The researcher demonstrated that the VoroMarmotte method for predicting contact stability can be used to assess protein-protein complex predictions by aggregating contact-level outputs into global interface scores. Native and high-quality models consistently showed higher predicted persistent interface areas. Further work defined a contact area persistence-based pseudo-energy score and applied it to the data from the EGFR Protein Design Competition, showing that it can be instrumental in distinguishing binders from non-binders among designed proteins. A computational binder optimization pipeline was also built to propose mutations improving interface stability based on the new pseudo-energy scoring.

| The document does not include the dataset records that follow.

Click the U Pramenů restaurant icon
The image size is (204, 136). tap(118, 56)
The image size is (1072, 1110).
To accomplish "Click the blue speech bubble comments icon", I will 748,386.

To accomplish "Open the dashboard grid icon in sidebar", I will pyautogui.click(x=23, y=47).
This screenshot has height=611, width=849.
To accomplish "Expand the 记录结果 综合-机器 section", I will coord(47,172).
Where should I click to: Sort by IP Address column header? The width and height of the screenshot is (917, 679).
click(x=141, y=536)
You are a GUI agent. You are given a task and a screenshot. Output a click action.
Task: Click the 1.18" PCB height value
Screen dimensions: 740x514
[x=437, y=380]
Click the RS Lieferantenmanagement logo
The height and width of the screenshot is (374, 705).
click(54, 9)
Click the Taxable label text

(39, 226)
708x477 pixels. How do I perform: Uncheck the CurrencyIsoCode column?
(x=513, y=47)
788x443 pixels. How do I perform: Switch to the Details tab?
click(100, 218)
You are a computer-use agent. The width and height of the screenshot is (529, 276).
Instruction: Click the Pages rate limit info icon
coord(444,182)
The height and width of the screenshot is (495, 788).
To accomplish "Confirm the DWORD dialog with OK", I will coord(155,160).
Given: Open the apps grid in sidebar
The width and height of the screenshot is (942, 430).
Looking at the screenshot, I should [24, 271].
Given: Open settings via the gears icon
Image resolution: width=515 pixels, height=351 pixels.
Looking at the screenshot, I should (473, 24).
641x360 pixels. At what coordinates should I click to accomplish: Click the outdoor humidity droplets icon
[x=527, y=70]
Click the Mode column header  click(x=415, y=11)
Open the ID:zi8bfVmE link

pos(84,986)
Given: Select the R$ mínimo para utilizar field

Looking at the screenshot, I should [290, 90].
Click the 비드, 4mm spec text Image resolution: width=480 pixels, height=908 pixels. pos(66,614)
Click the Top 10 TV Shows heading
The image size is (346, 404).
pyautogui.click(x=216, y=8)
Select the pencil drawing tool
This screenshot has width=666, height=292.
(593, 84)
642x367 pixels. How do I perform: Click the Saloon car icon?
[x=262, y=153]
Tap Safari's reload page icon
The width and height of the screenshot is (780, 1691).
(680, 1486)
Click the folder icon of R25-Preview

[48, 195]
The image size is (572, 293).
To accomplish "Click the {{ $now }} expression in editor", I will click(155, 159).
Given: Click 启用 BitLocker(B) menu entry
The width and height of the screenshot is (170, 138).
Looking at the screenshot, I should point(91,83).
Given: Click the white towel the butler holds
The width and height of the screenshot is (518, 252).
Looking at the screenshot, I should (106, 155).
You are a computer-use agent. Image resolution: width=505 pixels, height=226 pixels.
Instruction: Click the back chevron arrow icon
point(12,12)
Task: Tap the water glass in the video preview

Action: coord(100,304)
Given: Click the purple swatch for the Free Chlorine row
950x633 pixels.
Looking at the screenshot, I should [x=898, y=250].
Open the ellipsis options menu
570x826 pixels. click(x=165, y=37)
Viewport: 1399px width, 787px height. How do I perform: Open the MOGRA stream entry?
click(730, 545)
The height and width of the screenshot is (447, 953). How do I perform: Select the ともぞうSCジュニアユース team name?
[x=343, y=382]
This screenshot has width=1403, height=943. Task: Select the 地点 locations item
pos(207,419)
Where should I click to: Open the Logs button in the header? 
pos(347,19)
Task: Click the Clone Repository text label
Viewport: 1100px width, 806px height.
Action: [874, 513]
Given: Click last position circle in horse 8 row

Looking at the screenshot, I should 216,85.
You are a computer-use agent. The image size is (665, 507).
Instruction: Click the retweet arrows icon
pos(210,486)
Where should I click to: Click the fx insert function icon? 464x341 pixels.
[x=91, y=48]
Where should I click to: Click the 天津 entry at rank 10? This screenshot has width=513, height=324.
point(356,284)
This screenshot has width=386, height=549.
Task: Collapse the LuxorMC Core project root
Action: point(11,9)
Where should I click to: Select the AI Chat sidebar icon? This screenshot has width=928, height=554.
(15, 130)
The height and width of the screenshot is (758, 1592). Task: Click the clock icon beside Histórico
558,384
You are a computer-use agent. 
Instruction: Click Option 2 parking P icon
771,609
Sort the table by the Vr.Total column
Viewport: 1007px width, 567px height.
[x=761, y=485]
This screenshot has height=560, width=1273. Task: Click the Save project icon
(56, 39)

Additionally, the researcher developed a contact area-based statistical potential method, VoroChipmunk, that directly utilized observed contact area occurrence and persistence probabilities to score protein-protein interface predictions. The researcher also developed VoroIF-GNN-v2, a graph attention neural network for predicting interface quality on the level of residue-residue contacts. It works on tessellation-derived protein-protein interface graphs annotated with the VoroChipmunk-like descriptors. During CASP16-CAPRI in 2024, the researcher's scoring group "Olechnovic" employed VoroIF-GNN-v2 and demonstrated top performance in the CAPRI challenge, where it was ranked first in the CAPRI scoring category.